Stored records
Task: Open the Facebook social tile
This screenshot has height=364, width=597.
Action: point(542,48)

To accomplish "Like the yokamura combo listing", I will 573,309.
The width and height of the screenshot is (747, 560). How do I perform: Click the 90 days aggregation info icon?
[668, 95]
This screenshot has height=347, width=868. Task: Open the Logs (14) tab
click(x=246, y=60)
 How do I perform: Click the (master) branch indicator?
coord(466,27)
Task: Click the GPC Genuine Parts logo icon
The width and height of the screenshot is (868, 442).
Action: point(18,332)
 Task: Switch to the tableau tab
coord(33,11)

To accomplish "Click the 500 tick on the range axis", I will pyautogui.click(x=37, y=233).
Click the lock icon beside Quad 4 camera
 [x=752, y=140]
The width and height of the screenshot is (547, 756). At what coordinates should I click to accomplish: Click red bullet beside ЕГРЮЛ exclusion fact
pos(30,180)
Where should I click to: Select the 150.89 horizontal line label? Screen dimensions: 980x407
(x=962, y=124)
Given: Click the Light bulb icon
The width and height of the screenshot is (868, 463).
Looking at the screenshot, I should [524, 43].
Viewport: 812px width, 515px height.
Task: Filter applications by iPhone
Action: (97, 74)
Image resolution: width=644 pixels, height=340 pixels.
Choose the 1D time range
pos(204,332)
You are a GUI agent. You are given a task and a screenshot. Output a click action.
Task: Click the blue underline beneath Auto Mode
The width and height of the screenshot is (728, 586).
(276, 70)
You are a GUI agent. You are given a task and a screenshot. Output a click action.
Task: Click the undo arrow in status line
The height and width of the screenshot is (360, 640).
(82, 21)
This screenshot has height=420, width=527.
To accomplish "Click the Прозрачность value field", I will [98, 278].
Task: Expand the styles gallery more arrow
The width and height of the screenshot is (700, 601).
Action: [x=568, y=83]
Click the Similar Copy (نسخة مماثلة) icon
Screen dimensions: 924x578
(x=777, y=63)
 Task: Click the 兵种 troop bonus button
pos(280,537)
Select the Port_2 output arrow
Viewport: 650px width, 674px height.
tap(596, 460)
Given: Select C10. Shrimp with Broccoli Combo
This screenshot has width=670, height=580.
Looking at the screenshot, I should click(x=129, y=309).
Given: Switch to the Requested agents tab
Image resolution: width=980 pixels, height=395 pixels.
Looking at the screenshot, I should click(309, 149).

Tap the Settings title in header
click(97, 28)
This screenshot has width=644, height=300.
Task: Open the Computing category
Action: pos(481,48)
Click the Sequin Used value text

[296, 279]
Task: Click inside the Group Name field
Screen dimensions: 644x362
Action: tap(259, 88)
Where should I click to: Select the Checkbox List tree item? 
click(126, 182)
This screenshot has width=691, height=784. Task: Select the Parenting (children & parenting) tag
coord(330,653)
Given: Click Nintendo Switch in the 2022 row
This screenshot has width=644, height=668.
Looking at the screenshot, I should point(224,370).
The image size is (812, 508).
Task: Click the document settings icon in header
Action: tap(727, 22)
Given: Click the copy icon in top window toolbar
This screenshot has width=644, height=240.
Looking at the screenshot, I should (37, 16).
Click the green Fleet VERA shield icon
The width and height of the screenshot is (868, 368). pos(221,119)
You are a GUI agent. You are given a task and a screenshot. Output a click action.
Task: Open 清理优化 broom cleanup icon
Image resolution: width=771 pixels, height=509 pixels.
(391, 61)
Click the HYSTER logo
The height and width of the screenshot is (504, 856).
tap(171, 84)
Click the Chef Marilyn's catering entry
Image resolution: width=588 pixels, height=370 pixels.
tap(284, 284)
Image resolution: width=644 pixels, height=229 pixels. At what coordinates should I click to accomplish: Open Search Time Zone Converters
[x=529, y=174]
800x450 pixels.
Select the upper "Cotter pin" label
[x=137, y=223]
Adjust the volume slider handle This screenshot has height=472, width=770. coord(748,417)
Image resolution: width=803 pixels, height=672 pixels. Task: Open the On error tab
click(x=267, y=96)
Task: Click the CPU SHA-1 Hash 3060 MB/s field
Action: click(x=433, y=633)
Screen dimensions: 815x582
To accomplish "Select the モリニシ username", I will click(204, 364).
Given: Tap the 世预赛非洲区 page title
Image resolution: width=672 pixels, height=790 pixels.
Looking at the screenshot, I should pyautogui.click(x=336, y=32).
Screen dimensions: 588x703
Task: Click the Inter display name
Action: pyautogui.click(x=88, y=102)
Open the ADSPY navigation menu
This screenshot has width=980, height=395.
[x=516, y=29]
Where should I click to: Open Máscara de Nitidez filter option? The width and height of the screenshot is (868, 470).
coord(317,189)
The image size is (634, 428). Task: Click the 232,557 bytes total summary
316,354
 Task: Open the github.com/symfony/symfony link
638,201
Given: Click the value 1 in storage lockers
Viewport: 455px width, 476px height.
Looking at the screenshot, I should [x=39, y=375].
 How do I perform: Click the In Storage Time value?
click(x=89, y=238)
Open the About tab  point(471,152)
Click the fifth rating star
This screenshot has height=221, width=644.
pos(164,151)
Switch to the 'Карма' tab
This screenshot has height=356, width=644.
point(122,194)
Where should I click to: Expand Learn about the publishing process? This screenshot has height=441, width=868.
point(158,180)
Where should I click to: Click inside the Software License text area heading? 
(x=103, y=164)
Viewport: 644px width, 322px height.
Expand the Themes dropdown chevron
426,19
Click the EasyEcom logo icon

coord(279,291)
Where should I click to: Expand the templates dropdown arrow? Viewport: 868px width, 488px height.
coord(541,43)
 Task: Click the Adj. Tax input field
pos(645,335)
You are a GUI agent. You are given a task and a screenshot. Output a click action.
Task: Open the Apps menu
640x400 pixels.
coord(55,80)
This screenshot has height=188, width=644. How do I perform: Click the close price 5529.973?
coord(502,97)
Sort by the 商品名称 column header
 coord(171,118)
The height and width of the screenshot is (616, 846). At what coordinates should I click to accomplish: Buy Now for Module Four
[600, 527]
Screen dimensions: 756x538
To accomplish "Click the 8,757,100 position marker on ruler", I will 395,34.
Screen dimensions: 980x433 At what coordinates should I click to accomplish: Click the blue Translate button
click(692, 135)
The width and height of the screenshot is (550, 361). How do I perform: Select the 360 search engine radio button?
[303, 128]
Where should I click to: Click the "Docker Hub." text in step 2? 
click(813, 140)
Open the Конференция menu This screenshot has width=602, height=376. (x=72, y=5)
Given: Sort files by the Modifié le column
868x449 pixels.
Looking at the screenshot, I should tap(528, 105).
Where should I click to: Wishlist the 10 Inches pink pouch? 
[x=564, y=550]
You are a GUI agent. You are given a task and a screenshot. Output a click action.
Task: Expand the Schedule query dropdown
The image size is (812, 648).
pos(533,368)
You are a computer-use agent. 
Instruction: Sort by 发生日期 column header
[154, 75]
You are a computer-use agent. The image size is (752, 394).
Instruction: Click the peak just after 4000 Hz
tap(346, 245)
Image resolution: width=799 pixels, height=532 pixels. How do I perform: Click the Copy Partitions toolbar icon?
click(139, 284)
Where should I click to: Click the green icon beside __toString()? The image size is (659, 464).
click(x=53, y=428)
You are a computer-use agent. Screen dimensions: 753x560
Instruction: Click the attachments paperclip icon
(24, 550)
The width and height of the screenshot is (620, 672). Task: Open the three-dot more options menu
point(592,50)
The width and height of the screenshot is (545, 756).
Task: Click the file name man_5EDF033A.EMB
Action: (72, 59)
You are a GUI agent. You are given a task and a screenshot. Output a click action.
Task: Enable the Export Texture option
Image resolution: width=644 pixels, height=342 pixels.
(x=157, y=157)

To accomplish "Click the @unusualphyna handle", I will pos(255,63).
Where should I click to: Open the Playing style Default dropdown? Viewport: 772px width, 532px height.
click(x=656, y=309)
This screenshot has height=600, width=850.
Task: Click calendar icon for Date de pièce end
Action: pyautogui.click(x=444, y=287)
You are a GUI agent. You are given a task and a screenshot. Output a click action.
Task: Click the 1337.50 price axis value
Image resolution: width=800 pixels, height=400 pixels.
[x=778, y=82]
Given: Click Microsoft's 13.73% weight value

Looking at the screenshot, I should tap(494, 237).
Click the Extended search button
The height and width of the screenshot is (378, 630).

### WHAT NEEDS TO BE DONE
Where does the string "axis" appear in the records? Copy every line that holds it.

### SOLUTION TO THE EXERCISE
To accomplish "Click the 500 tick on the range axis", I will pyautogui.click(x=37, y=233).
Task: Click the 1337.50 price axis value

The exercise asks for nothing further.